Try this one. Makes you wonder what people born after 1980 will make of the 1960's, socially a revolutionary decade but architecturally a warning about what the world might become.
Of course modern architecture did have a strong defense: it was sweeping away the nonsense of the past.
Architects were desperate to find something besides the neoclassical and gothic.
How's this for something different? It's a functioning church, St. Mary's Anglican cathedral, rebuilt after a fire in 1895. The facade here dates from 1924. The main entrance is on the other side, and the ground floor on this side has always been commercial space. How's that for the entrepreneurial spirit?
You can see the same church hiding near the end of the lineup on the right. In the distance is the town's original Market Square. In the middle of it is the town hall, with the octagonal tower of the post office peeping over the town hall's roof.
The interesting thing is that the town hall is new, a replica of a building finished in 1862 and destroyed by fire in 1977. So by about 1980 somebody in town decided that the modern buildings along Main Street weren't as good looking as the old stuff, which in this case was then rebuilt, though with modern interiors.

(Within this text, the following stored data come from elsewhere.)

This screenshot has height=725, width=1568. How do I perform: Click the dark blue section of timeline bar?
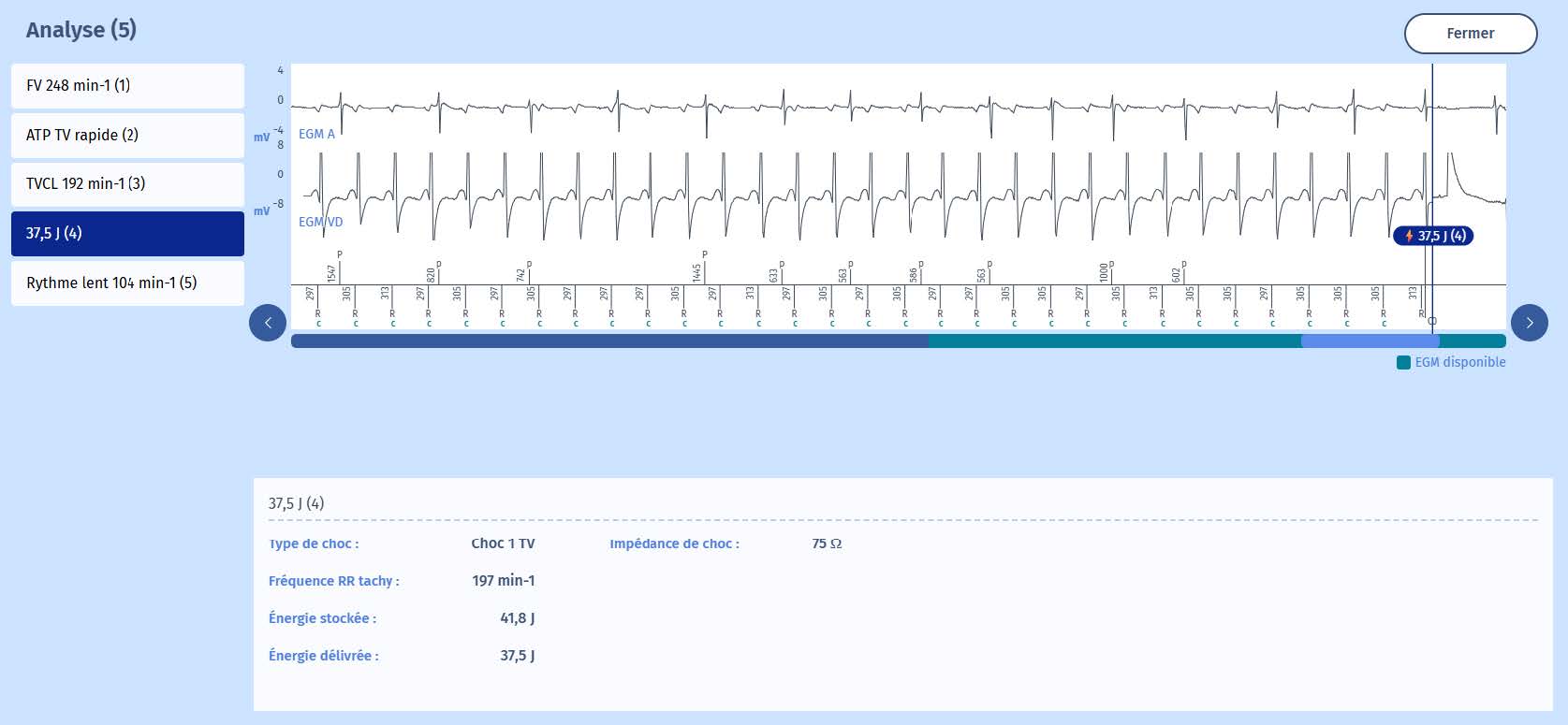click(x=608, y=341)
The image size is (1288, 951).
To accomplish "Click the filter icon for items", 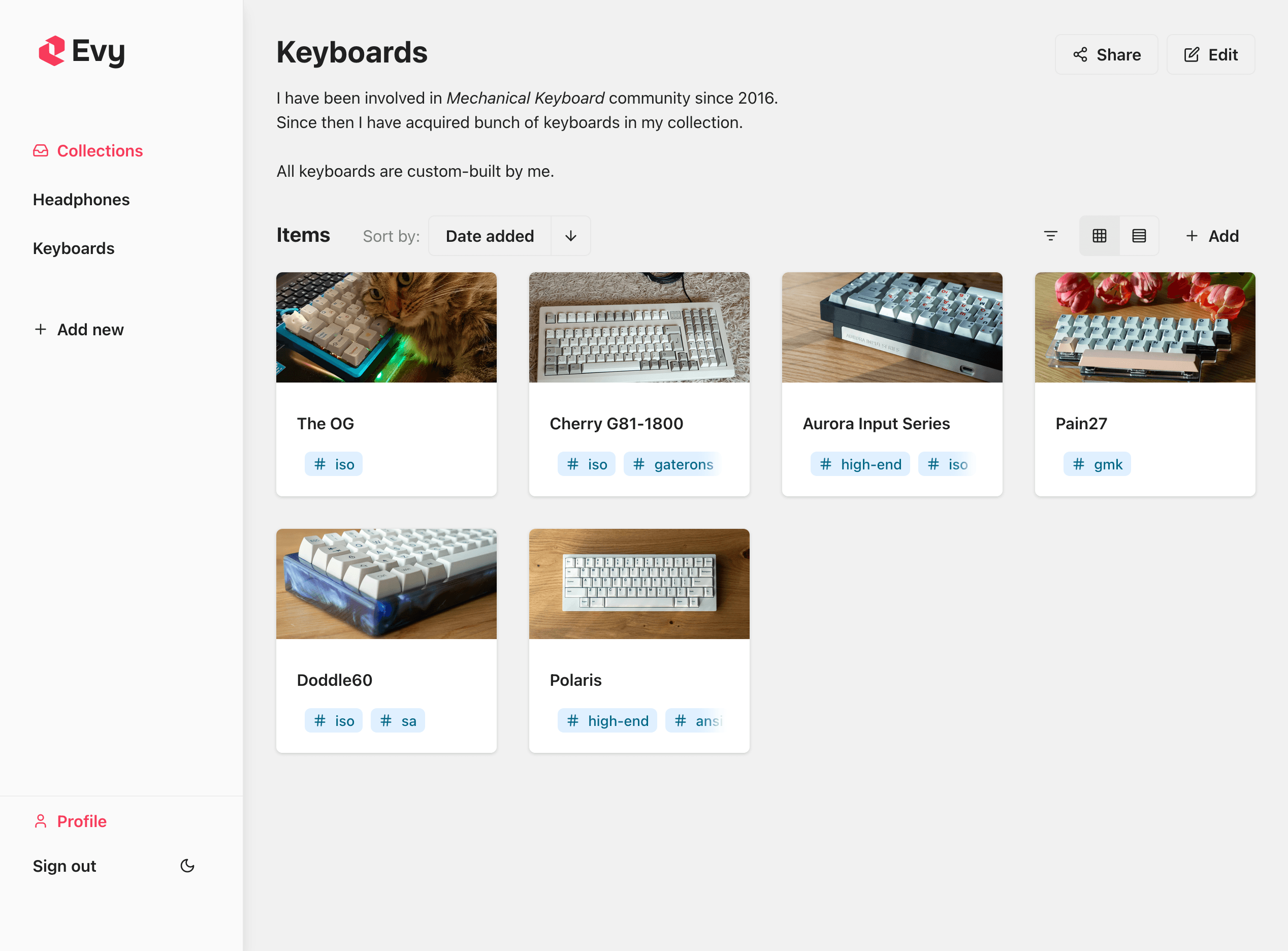I will pos(1051,235).
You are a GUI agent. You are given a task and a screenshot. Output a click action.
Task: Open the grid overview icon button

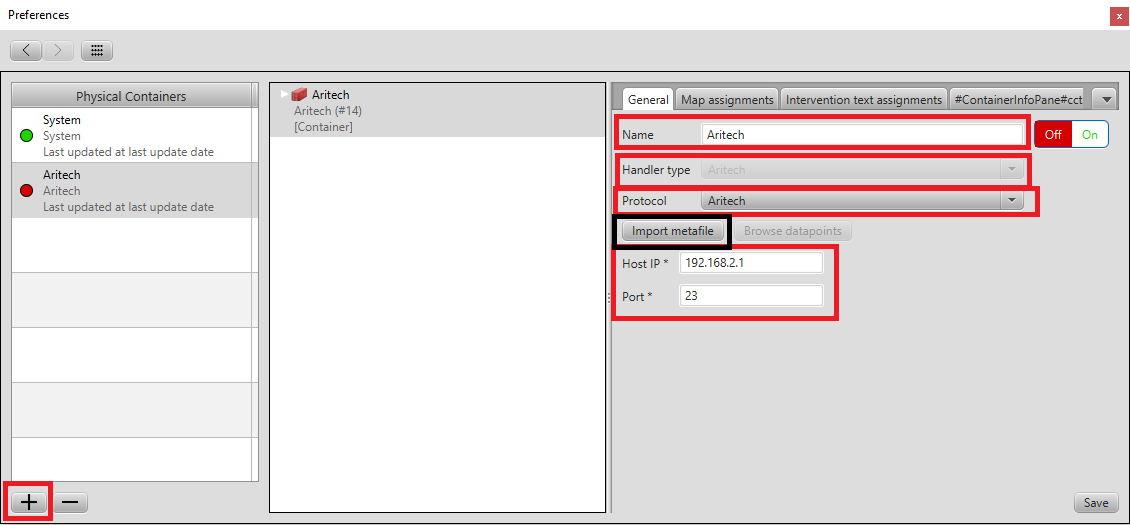coord(97,50)
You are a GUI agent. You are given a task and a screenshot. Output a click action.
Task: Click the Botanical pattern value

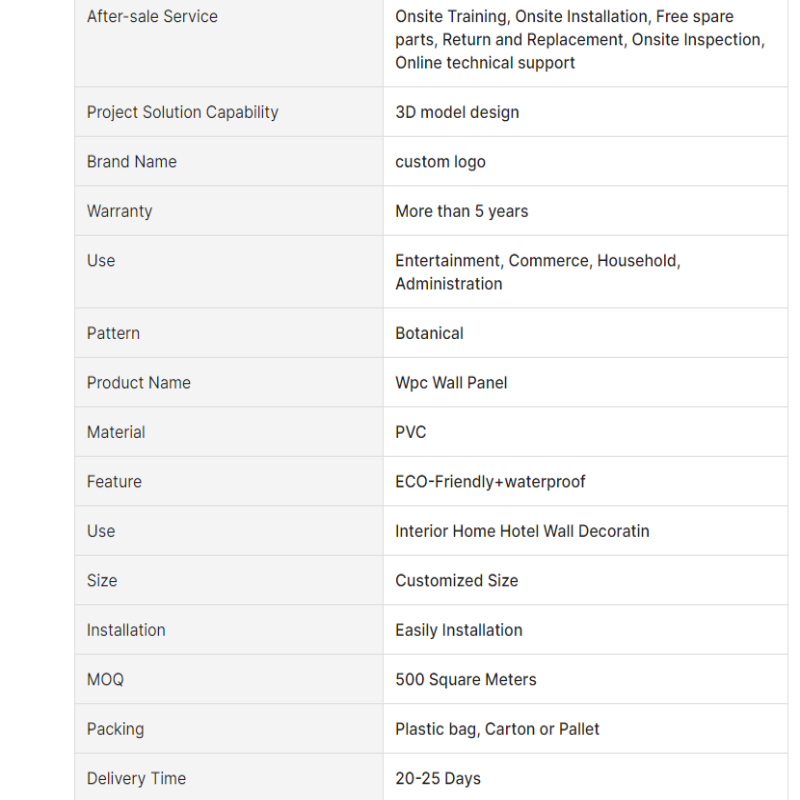click(x=430, y=333)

Kitty-corner to the town hall is the public library, completed in 1902 on the site of an old court house. The architect was one Henry Cheers from Twickenham, a London suburb. The terra-cotta panels were made in England and shipped here in numbered pieces for assembly under the direction of the town engineer, Orlando Middleton, who had completed his RIBA exam. All of which raises the question of how cultures project themselves into new lands and under what conditions they evolve into something else. Which they surely didn't in this case, and don't in most others. There you go, another theory with a money-back guarantee.
The building wasn't cheap. One local donor contributed 10,000 pounds and got himself memorialized inside. Alas, this is Sunday. No chance to peek and no time to wait.
The grim post office, from 1902. We could blame the shade.
What a difference color makes. It's the Feather Market, built in 1882 to sell ostrich feathers and converted in the 1990s to a concert hall. This face is an addition from 1908. It hides the older, cast-iron hall behind.
In meliora spera was the motto of Rufane Donkin, who we conclude hoped for better times. The shield is mostly his, too, which is why the elephant is Indian. How can we tell? You probably can't see it, but the word India appears in tiny letters under the elephant.
Just behind the town hall is this recent (1986) Coptic Cross commemorating Prester John and Portuguese navigators. Yes, Vasco da Gama is said to have been motivated in part by the quest for the mythic priest-king.
Here, a few blocks inland from the Donkin Reserve and in a large city park, stands the Prince Alfred's Guard memorial. It was made in Glasgow and shipped here for assembly in 1907. MacFarlane's had an extensive catalog of pieces that could be assembled to suit the client.
The trooper stands in field-service uniform.
Different sides of the monument recall different campaigns.
The builder's plate.
You're wondering about residential neighborhoods? We'll look at a couple, beginning with this hotel bordering Havelock Square, which actually is a square park next to the Holy Trinity Anglican Church. Original purpose of this building? Don't know.
This one is easier. It's a mansion on Bird Street, which runs straight down to the waterfront.
A listed townhouse, although it looks a lot like a four-plex.
Now there you go, just the place for anyone who misses the 1950s.
You have to like this one better, though upkeep must be a headache. We're on Newington Road, a bit farther inland but apparently prime real estate in the 1880s. The house has a name, Windyridge, though the day was calm.
These may not catch your eye, but they too are from the 1880s and are almost unchanged since then, at least on the outside. They are officially classed as heritage buildings for that reason. We're still on Newington Road.
Same street, same idea. Can this be the original color? I'm betting not.
Nearby, a bit of Deco from the last gasp of Empire.